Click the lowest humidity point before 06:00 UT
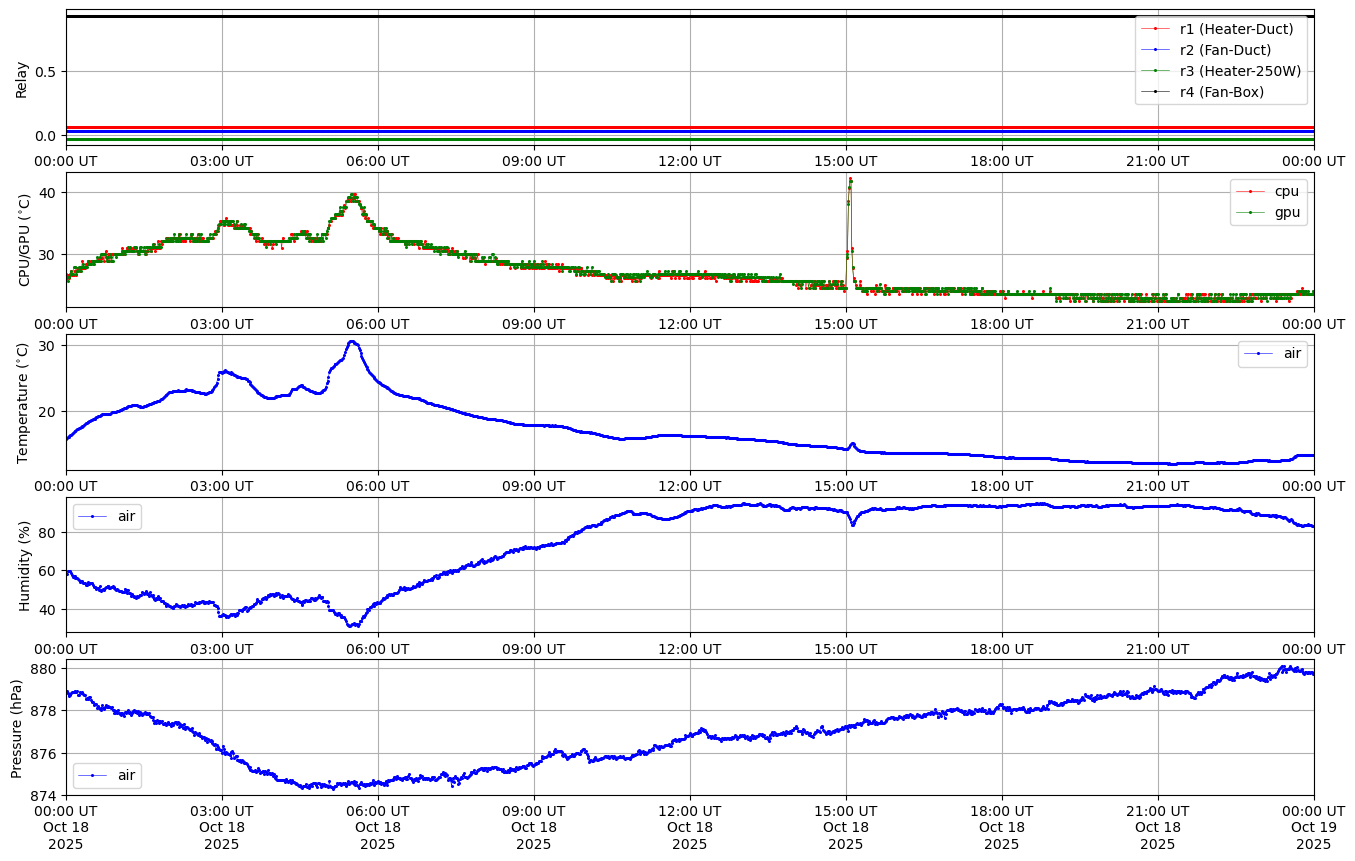(x=352, y=625)
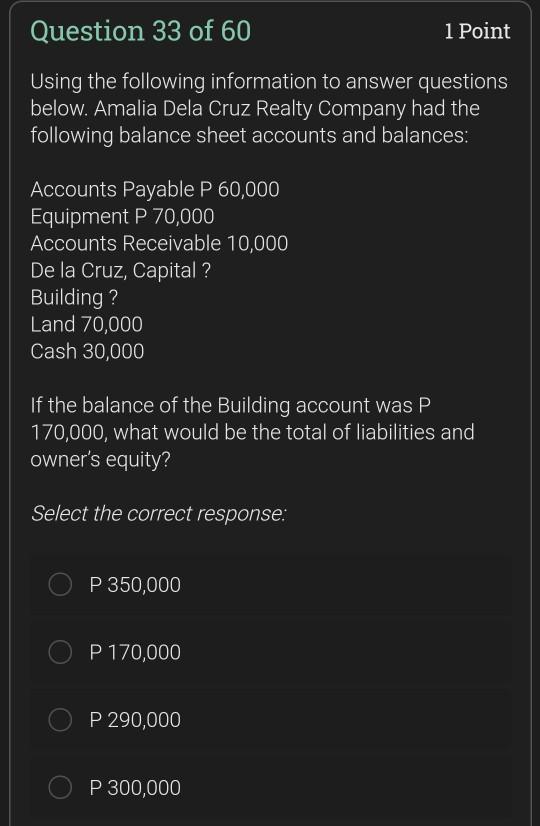Click the Amalia Dela Cruz Realty intro paragraph
540x826 pixels.
click(x=269, y=109)
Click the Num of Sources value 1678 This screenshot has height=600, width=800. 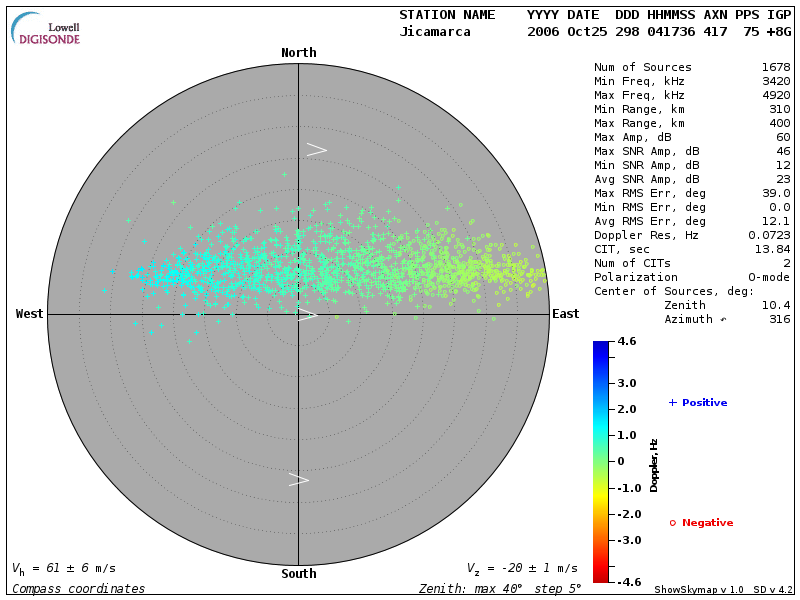[x=775, y=68]
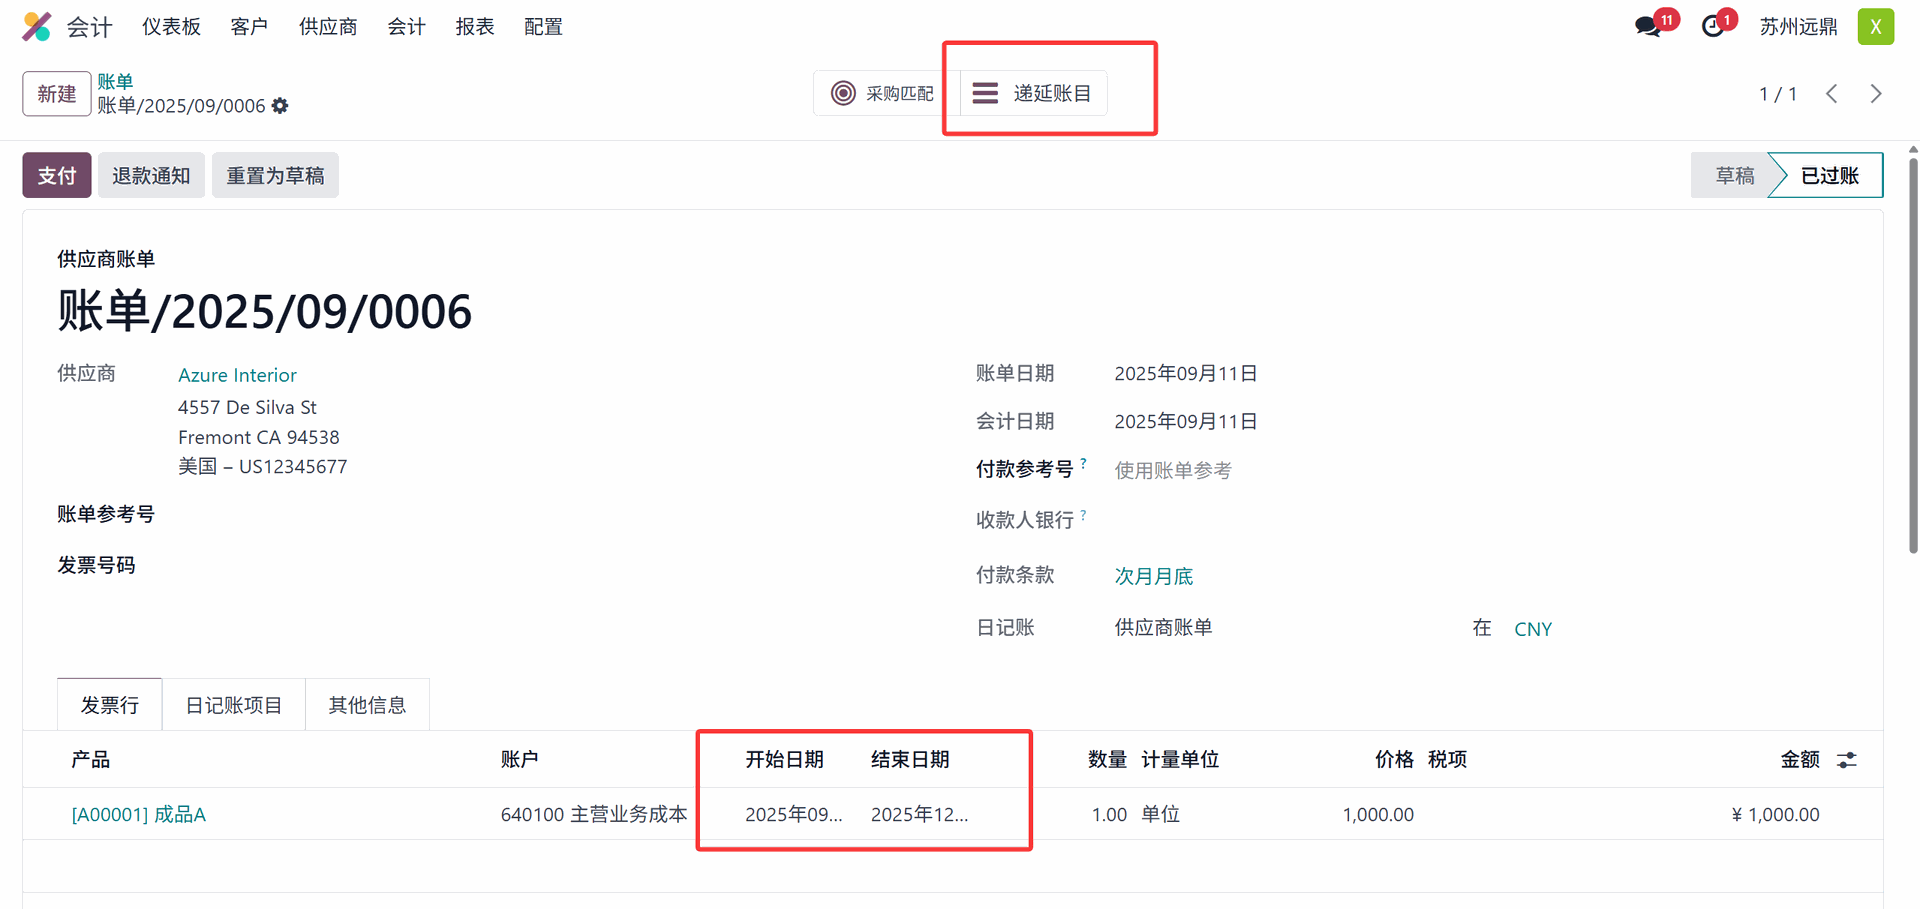Switch to the 日记账项目 tab
This screenshot has width=1920, height=909.
pyautogui.click(x=234, y=705)
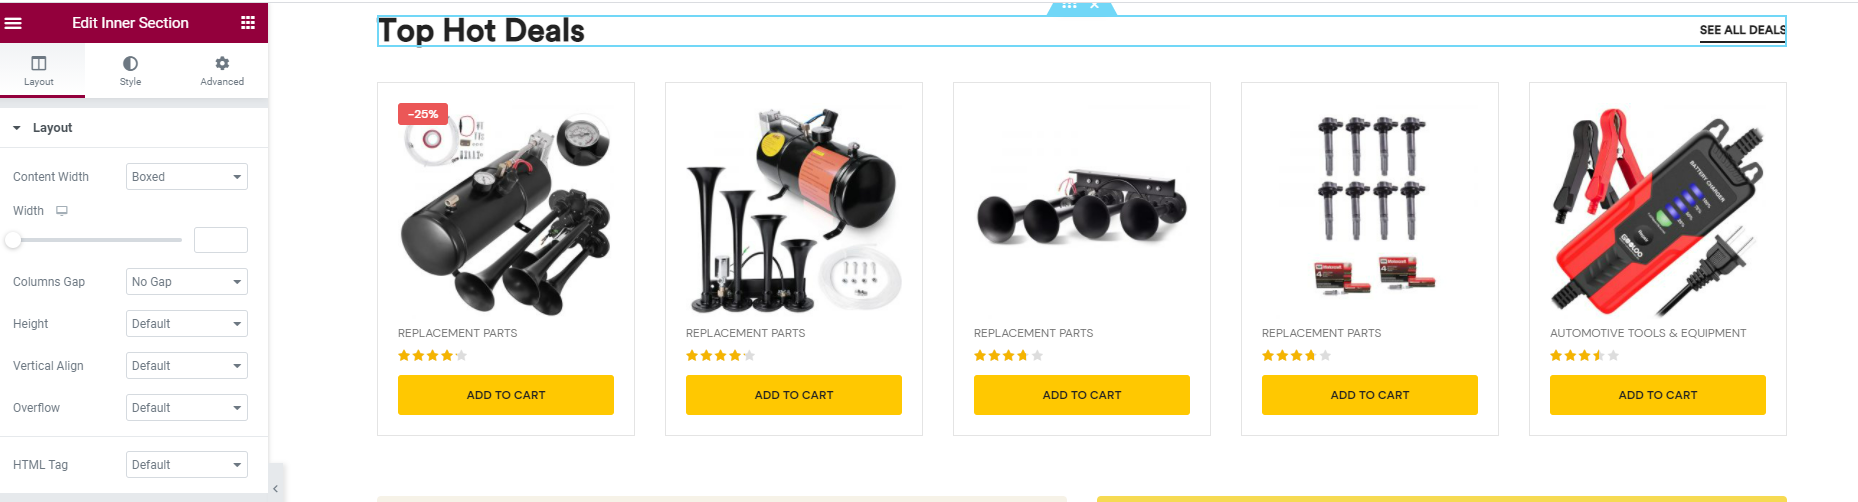The width and height of the screenshot is (1858, 502).
Task: Switch to the Advanced tab
Action: tap(222, 71)
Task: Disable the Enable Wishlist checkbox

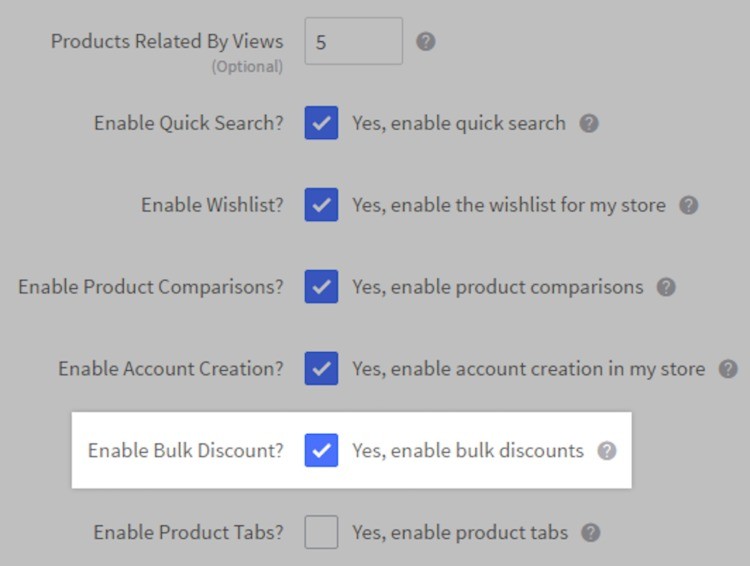Action: pyautogui.click(x=321, y=205)
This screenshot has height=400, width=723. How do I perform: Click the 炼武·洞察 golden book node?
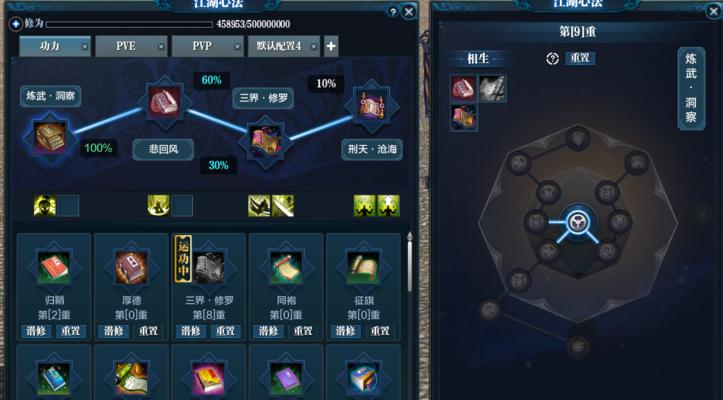pyautogui.click(x=50, y=137)
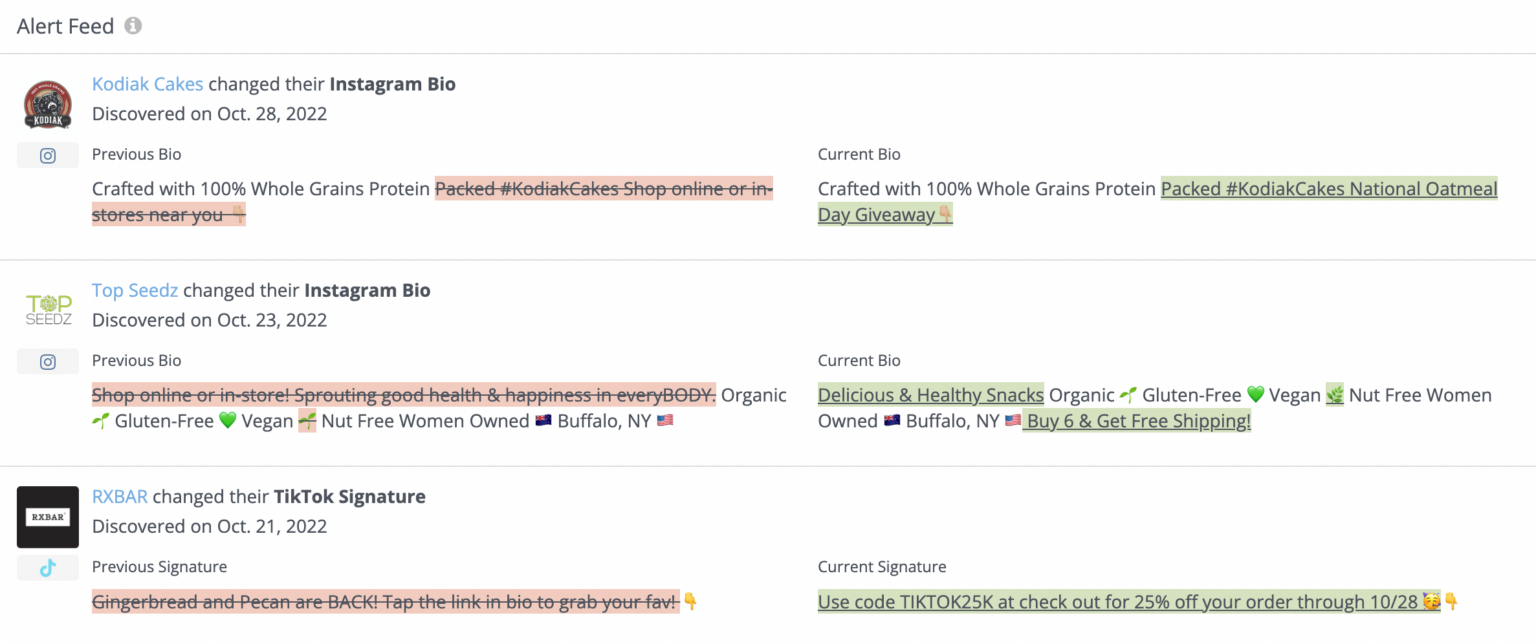Click the Top Seedz brand logo
Image resolution: width=1536 pixels, height=644 pixels.
47,309
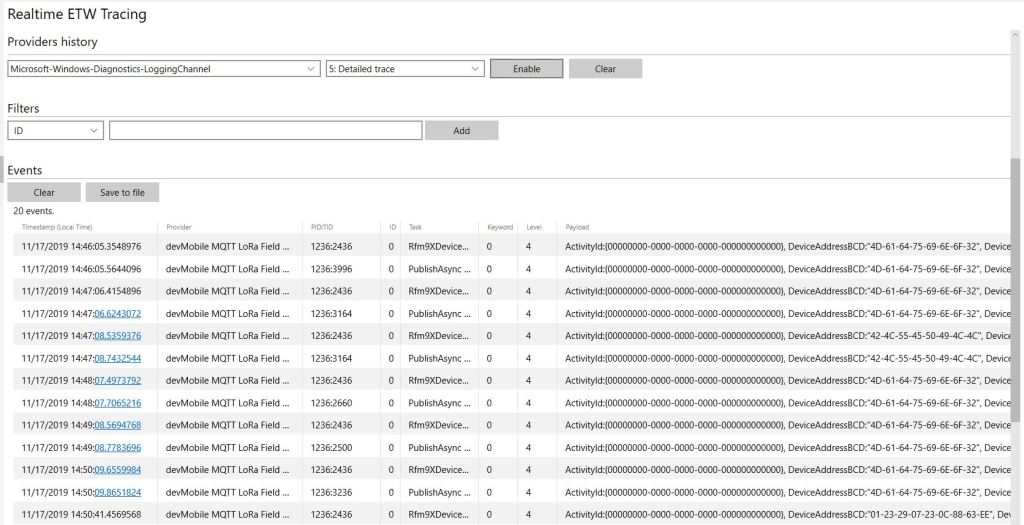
++++++++
• **Problem details**
The lines to repeat run from the line containing "Task: Disable the Enable Wishlist checkbox" through the end of the listing above, both included; give them exactly and without pictures.

• **Response area**
Task: Disable the Enable Wishlist checkbox

Action: pyautogui.click(x=321, y=205)
This screenshot has height=400, width=723. How do I perform: Click the 炼武·洞察 golden book node?
pyautogui.click(x=50, y=137)
Click the Top Seedz brand logo
Image resolution: width=1536 pixels, height=644 pixels.
47,309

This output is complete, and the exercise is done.